Requirement
Copy every entry exactly.

Supplied records

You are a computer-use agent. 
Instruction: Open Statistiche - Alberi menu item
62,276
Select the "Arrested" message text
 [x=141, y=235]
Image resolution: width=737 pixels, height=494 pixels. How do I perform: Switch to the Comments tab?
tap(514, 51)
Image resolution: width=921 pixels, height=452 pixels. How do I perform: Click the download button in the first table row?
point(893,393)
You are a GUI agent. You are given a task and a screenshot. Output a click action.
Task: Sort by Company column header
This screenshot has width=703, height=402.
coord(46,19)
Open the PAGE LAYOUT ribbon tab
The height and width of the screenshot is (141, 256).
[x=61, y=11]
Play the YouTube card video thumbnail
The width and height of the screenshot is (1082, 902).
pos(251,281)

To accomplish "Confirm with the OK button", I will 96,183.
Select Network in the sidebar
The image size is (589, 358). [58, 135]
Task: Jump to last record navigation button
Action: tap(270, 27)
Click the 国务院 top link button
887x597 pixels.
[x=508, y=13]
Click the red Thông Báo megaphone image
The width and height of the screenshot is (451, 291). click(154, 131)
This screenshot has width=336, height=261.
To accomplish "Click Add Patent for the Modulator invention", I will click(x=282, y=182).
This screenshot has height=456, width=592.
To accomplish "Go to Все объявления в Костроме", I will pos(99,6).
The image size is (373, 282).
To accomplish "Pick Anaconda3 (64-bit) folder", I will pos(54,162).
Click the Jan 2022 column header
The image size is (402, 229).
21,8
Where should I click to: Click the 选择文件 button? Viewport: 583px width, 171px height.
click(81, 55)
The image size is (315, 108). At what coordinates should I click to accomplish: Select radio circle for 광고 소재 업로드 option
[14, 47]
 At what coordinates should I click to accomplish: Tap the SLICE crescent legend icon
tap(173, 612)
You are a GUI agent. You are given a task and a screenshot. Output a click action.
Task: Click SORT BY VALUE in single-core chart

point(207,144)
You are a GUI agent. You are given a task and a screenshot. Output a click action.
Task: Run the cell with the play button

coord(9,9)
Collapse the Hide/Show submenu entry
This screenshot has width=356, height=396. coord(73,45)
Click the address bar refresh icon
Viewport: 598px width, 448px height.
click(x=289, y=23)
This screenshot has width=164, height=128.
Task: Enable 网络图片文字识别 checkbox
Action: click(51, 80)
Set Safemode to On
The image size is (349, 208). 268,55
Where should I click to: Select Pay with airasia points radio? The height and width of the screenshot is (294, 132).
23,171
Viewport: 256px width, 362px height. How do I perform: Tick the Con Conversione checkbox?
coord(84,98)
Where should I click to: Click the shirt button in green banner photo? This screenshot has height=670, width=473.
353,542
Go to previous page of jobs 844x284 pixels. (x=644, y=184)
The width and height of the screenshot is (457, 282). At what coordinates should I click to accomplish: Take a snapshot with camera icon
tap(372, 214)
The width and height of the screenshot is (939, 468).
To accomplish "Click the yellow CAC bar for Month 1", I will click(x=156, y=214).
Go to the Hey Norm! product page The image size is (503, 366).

Exercise answer
You are a computer-use agent. 
Instruction: Open Statistiche - Alberi menu item
62,276
Select the "Arrested" message text
 [x=141, y=235]
Image resolution: width=737 pixels, height=494 pixels. How do I perform: Switch to the Comments tab?
tap(514, 51)
Image resolution: width=921 pixels, height=452 pixels. How do I perform: Click the download button in the first table row?
point(893,393)
You are a GUI agent. You are given a task and a screenshot. Output a click action.
Task: Sort by Company column header
This screenshot has width=703, height=402.
coord(46,19)
Open the PAGE LAYOUT ribbon tab
The height and width of the screenshot is (141, 256).
[x=61, y=11]
Play the YouTube card video thumbnail
The width and height of the screenshot is (1082, 902).
pos(251,281)

To accomplish "Confirm with the OK button", I will 96,183.
Select Network in the sidebar
The image size is (589, 358). [58, 135]
Task: Jump to last record navigation button
Action: tap(270, 27)
Click the 国务院 top link button
887x597 pixels.
[x=508, y=13]
Click the red Thông Báo megaphone image
The width and height of the screenshot is (451, 291). click(154, 131)
This screenshot has width=336, height=261.
To accomplish "Click Add Patent for the Modulator invention", I will click(x=282, y=182).
This screenshot has height=456, width=592.
To accomplish "Go to Все объявления в Костроме", I will pos(99,6).
The image size is (373, 282).
To accomplish "Pick Anaconda3 (64-bit) folder", I will pos(54,162).
Click the Jan 2022 column header
The image size is (402, 229).
21,8
Where should I click to: Click the 选择文件 button? Viewport: 583px width, 171px height.
click(81, 55)
The image size is (315, 108). At what coordinates should I click to accomplish: Select radio circle for 광고 소재 업로드 option
[14, 47]
 At what coordinates should I click to accomplish: Tap the SLICE crescent legend icon
tap(173, 612)
You are a GUI agent. You are given a task and a screenshot. Output a click action.
Task: Click SORT BY VALUE in single-core chart

point(207,144)
You are a GUI agent. You are given a task and a screenshot. Output a click action.
Task: Run the cell with the play button

coord(9,9)
Collapse the Hide/Show submenu entry
This screenshot has width=356, height=396. coord(73,45)
Click the address bar refresh icon
Viewport: 598px width, 448px height.
click(x=289, y=23)
This screenshot has width=164, height=128.
Task: Enable 网络图片文字识别 checkbox
Action: click(51, 80)
Set Safemode to On
The image size is (349, 208). 268,55
Where should I click to: Select Pay with airasia points radio? The height and width of the screenshot is (294, 132).
23,171
Viewport: 256px width, 362px height. How do I perform: Tick the Con Conversione checkbox?
coord(84,98)
Where should I click to: Click the shirt button in green banner photo? This screenshot has height=670, width=473.
353,542
Go to previous page of jobs 844x284 pixels. (x=644, y=184)
The width and height of the screenshot is (457, 282). At what coordinates should I click to accomplish: Take a snapshot with camera icon
tap(372, 214)
The width and height of the screenshot is (939, 468).
To accomplish "Click the yellow CAC bar for Month 1", I will click(x=156, y=214).
Go to the Hey Norm! product page The image size is (503, 366).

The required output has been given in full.